Dans la société ouraynie, vivre en dehors du cercle familial n’a pas de sens. Le jeune homme en âge de se marier ne peut se passer du conseil de son père en ce qui concerne le choix de celle qui viendra partager sa vie et qui devra convenir à sa famille autant qu’à lui. D’un autre côté, le jeune qui se dérobe à la conjugalité devient un membre isolé et marginal, au sein de la communauté, laquelle ne le reconnaîtra que le jour où il aura consenti à prendre femme.

La famille est donc l’élément central autant que vital de la vie communautaire, à l’intérieur de la société tribale ouraynie. D’elle dépendent son dynamisme et son évolution.

A l’instar de toutes les sociétés humaines, la famille ouraynie se construit sur la base de l’institution du mariage qui implique la soumission à des mécanismes qui lui confèrent une physionomie par laquelle les Ouraynis se distinguent des autres types de société, quand bien même certaines de ses caractéristiques pourraient rappeler, ici et là, d’autres formations tribales ou sociales, comme celle des Fassis (ville de Fez).

Concernant les rites du mariage en vigueur dans la société ouraynie, l’auteur se pose un certain nombre de questions dont la réponse exige une approche anthropologique fondée sur la description, l’observation et la comparaison : comment s’organise le mariage chez ces tribus ? quelles en sont les différentes étapes ? comment se fait la demande en mariage et quels en sont les mécanismes ? quelles sont les modalités et exigences de la cérémonie de mariage ? Ces questions doivent, bien évidemment, être précédées par une première interrogation : pourquoi écrire sur le mariage chez les Ouraynis ?

Parler de ce type de mariage et en faire un objet de recherche ne signifie nullement qu’il faille considérer cette réalité comme relevant d’on ne sait quelle culture utopique ou d’une sorte de fétichisation du folklore car la disparition – voulue et planifiée – de ce type de mariage nous fait obligation de le documenter et d’en conserver la mémoire par l’écriture

. Comme tout chercheur enquêtant sur la littérature populaire et, plus particulièrement, dans son volet oral, l’auteur a abordé les aspects volontairement occultés de la question, en partant du principe que le mariage, en tant que cérémonie, n’est pas en soi un simple moyen de divertissement populaire, mais constitue, avant tout, un moyen de communication sociale. Ainsi le mariage sera-t-il perçu, comme un des canaux de convergence, d’échange et d’information, au plan social. On n’y trouve nulle trace d’inégalité sociale, il n’engage pas non plus telle catégorie sociale, à l’exclusion de telle autre, au contraire, tous ceux qui y participent y fusionnent, en un tissu social cohérent qui apparaît comme une mosaïque intégrant jusqu’au citadin qui va se fondre à l’intérieur de cette sorte de tableau gestaltiste.

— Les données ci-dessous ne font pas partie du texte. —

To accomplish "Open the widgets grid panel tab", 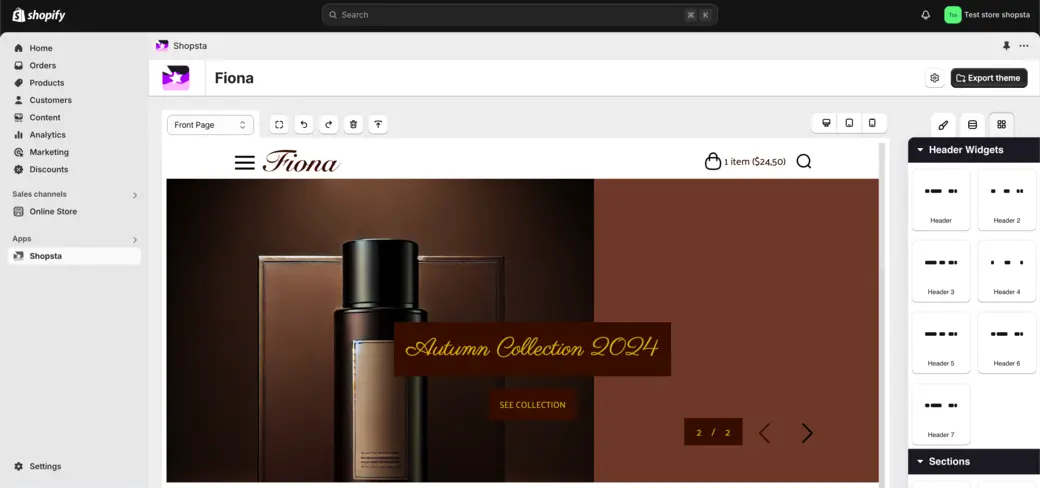I will coord(1001,125).
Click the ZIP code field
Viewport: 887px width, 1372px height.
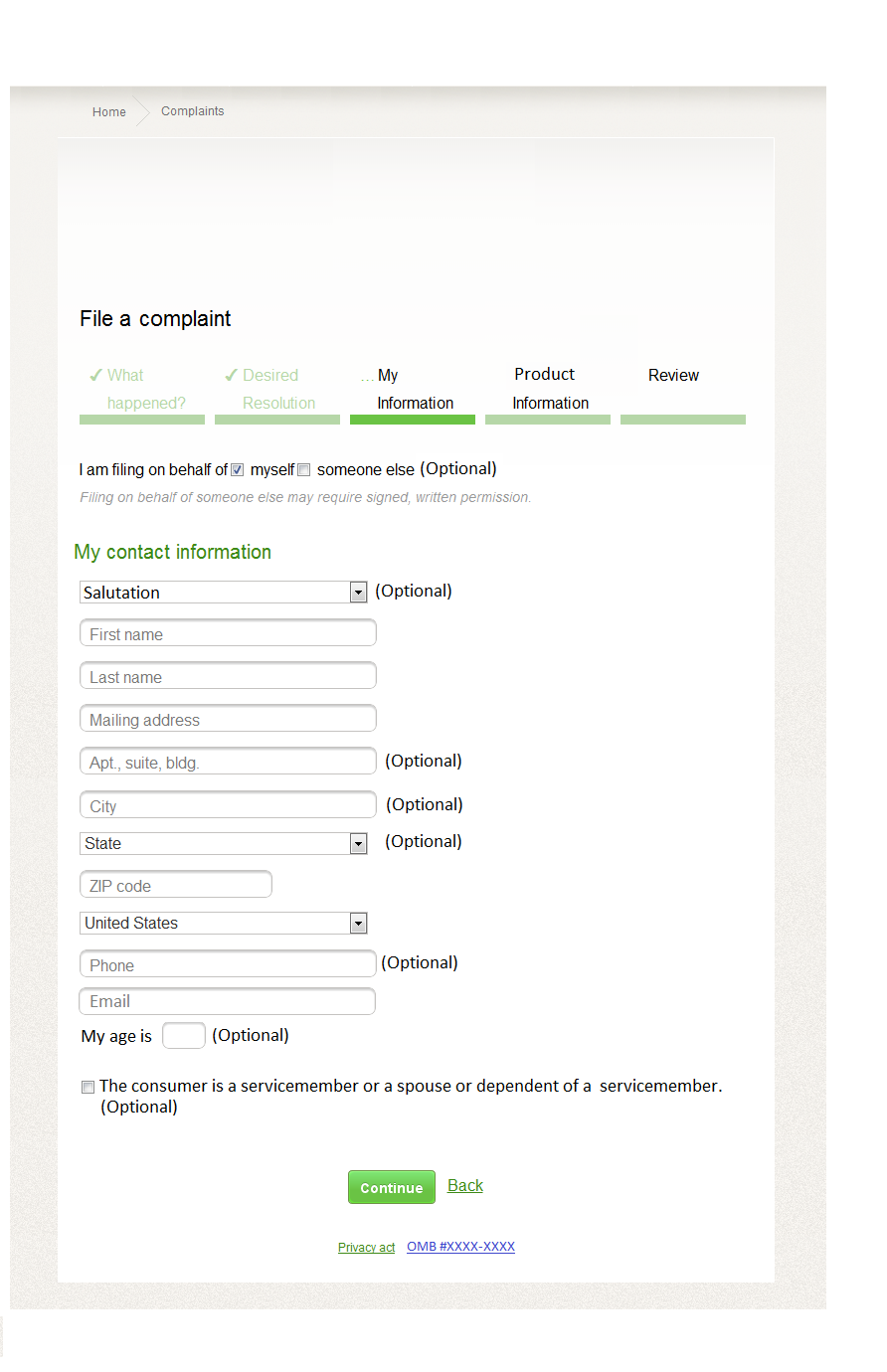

Sur cette base, il convient de ne pas considérer le mariage chez les tribus ouraynies comme une spécificité locale, du moment que chacun s’y trouve intégré, du fait qu’il est présent à la cérémonie. Plus précisément, il importe de ne pas considérer les rites ouraynis liés à un tel événement, et plus généralement l’élément folklorique, comme étant exclusivement bédouin. Il ne faut pas non plus croire qu’il serait réservé à une classe sociale, en particulier.

Le système matrimonial chez les tribus des Béni Ourayne constitue moins un fonctionnement spécifique à cette communauté que la matérialisation d’une identité culturelle et d’une organisation fondée sur l’entraide et la cohésion sociale.

Le paradoxe qui mérite examen réside, ici, dans la progressive disparition qui commence à se profiler des rites liés au mariage, du fait de l’intrusion de la culture citadine à l’intérieur des structures de la société tribale ouraynie. Il est nécessaire, aujourd’hui, d’opérer le sauvetage de ces rites et d’en assurer la conservation, ne serait-ce qu’au niveau de la documentation et de l’archivage, d’autant que ces rites donnent au plus large éventail de gens l’occasion de parler d’eux-mêmes et de ce qui les entoure, et qu’il serait à craindre que cette parole ne soit réduite au silence, sous le poids des cultures pseudo nationales.